Walter B Kucera, MD, Matthew D Nealeigh, DO, Brenton Franklin, MD, Mark Bowyer, MD, W. Brian Sweeney, MD, E. Matthew Ritter, MD. Uniformed Services University / Walter Reed National Military Medical Center
Objectives: Many injuries from the wars in Iraq and Afghanistan involve extremity trauma secondary to blasts. The wounding patterns from these blasts predispose patients to developing extremity compartment syndrome during intercontinental evacuation. Based on data from 2006, 17% of fasciotomies performed in-theater required revision on arrival to a Role 4 hospital (definitive medical/surgical care outside the combat zone), and 41% had missed compartments. A training program was implemented in 2007, resulting in improvement with 8% requiring revision, but given the increased mortality associated with missed injuries, this number is still too high. We conducted a focused needs assessment to guide the development of simulation-based lower extremity fasciotomy training based on the current performance of military surgeons preparing for deployment.

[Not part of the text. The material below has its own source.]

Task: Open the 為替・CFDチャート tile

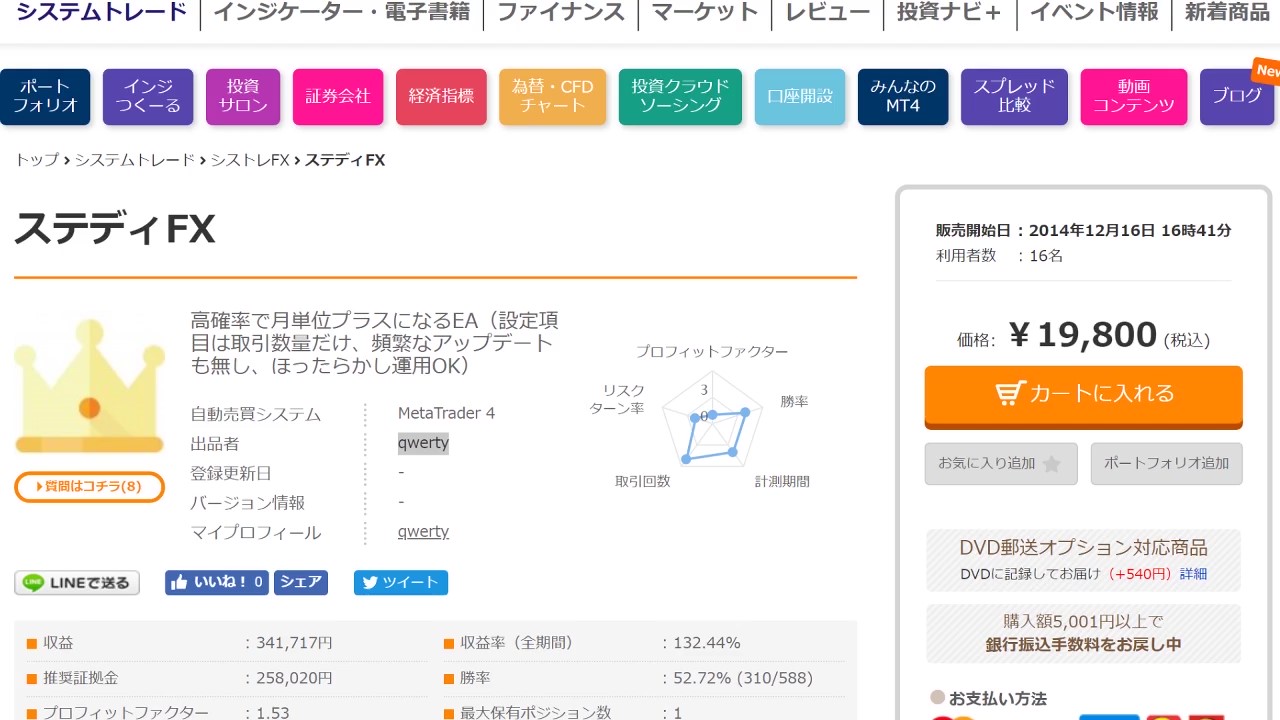Action: tap(552, 97)
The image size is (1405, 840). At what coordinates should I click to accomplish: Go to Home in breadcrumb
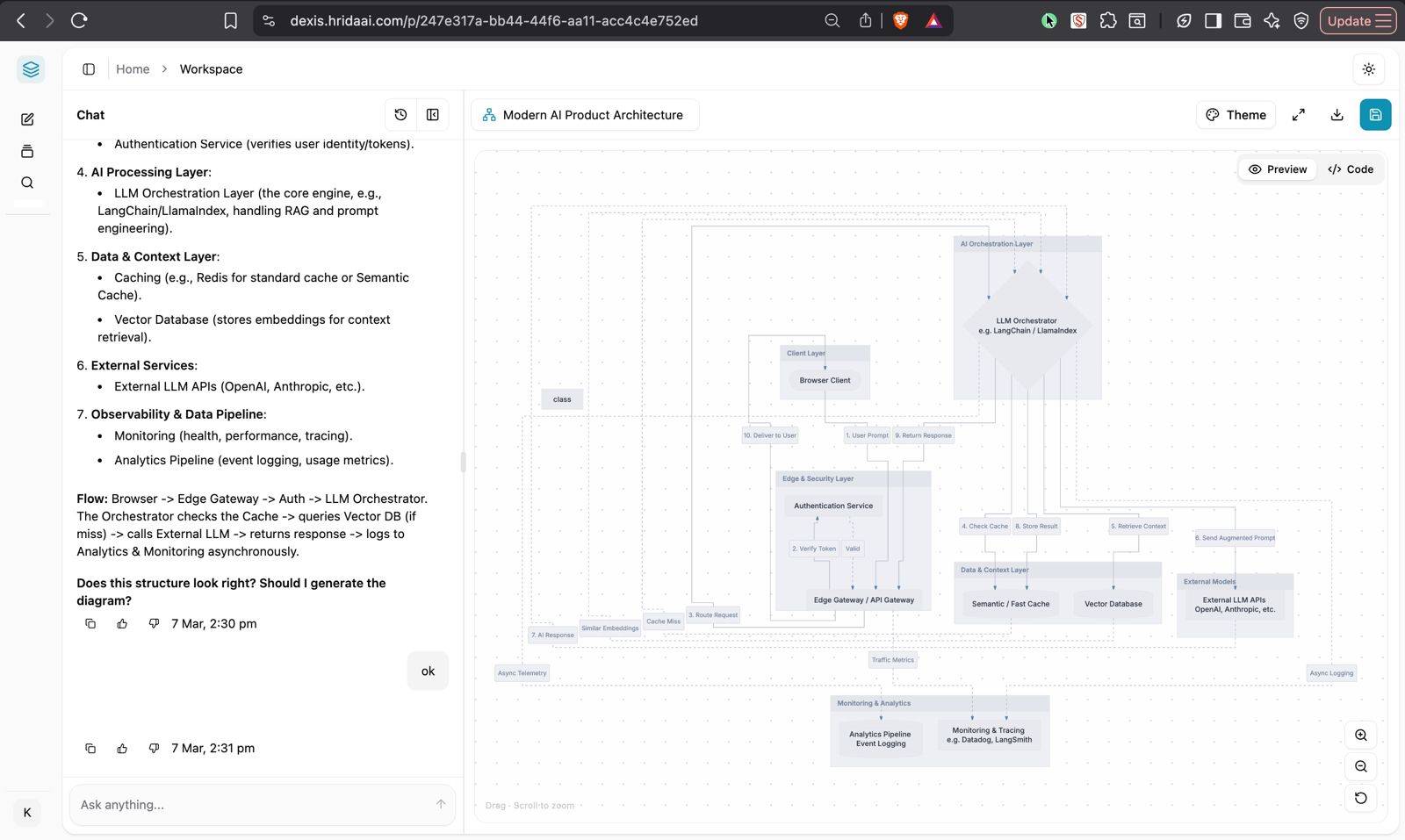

Methods: As part of a routine pre-deployment assessment, 42 military surgeons were instructed to perform a 2-incision, 4-compartment, lower-extremity fasciotomy on simulated lower leg models (Operative Experience, North East, MD). Models were each assessed twice for standardized and objectively-assessed major (inadequate skin incisions, inadequate fascial incisions, missed compartments) and minor (failure to make an H-shaped incision over the lateral compartments, division of the greater saphenous vein) errors based on current Joint Trauma System clinical practice guidelines and approved training curricula.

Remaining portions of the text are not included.